Below are the records; print them all without any alteration.

RECORDS PROVIDED START

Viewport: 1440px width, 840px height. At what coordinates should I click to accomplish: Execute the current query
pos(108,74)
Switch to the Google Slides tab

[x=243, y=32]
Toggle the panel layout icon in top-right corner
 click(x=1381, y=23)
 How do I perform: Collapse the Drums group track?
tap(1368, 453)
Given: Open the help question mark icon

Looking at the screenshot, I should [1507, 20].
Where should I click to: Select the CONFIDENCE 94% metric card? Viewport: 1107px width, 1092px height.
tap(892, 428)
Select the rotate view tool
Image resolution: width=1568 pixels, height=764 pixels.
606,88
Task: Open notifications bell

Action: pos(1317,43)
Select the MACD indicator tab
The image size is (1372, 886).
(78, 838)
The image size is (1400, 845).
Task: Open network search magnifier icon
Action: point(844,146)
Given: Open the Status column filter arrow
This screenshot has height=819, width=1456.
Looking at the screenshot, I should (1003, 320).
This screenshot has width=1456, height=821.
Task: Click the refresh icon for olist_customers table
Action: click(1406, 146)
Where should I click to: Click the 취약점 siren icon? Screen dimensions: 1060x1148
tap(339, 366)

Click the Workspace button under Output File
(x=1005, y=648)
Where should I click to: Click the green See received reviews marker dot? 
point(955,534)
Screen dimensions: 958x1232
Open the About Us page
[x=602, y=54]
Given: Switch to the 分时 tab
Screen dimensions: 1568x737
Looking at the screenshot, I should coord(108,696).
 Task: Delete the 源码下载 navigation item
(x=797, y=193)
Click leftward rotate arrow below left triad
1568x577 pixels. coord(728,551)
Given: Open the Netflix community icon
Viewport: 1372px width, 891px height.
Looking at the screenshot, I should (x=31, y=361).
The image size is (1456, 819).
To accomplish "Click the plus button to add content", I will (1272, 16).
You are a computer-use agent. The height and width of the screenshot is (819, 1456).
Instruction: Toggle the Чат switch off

RECORDS PROVIDED END

> **WRITTEN SOLUTION**:
Viewport: 1440px width, 840px height. At what coordinates should I click to accomplish: Execute the current query
pos(108,74)
Switch to the Google Slides tab

[x=243, y=32]
Toggle the panel layout icon in top-right corner
 click(x=1381, y=23)
 How do I perform: Collapse the Drums group track?
tap(1368, 453)
Given: Open the help question mark icon

Looking at the screenshot, I should [1507, 20].
Where should I click to: Select the CONFIDENCE 94% metric card? Viewport: 1107px width, 1092px height.
tap(892, 428)
Select the rotate view tool
Image resolution: width=1568 pixels, height=764 pixels.
606,88
Task: Open notifications bell

Action: pos(1317,43)
Select the MACD indicator tab
The image size is (1372, 886).
(78, 838)
The image size is (1400, 845).
Task: Open network search magnifier icon
Action: point(844,146)
Given: Open the Status column filter arrow
This screenshot has height=819, width=1456.
Looking at the screenshot, I should (1003, 320).
This screenshot has width=1456, height=821.
Task: Click the refresh icon for olist_customers table
Action: click(1406, 146)
Where should I click to: Click the 취약점 siren icon? Screen dimensions: 1060x1148
tap(339, 366)

Click the Workspace button under Output File
(x=1005, y=648)
Where should I click to: Click the green See received reviews marker dot? 
point(955,534)
Screen dimensions: 958x1232
Open the About Us page
[x=602, y=54]
Given: Switch to the 分时 tab
Screen dimensions: 1568x737
Looking at the screenshot, I should coord(108,696).
 Task: Delete the 源码下载 navigation item
(x=797, y=193)
Click leftward rotate arrow below left triad
1568x577 pixels. coord(728,551)
Given: Open the Netflix community icon
Viewport: 1372px width, 891px height.
Looking at the screenshot, I should (x=31, y=361).
The image size is (1456, 819).
To accomplish "Click the plus button to add content", I will (1272, 16).
You are a computer-use agent. The height and width of the screenshot is (819, 1456).
Instruction: Toggle the Чат switch off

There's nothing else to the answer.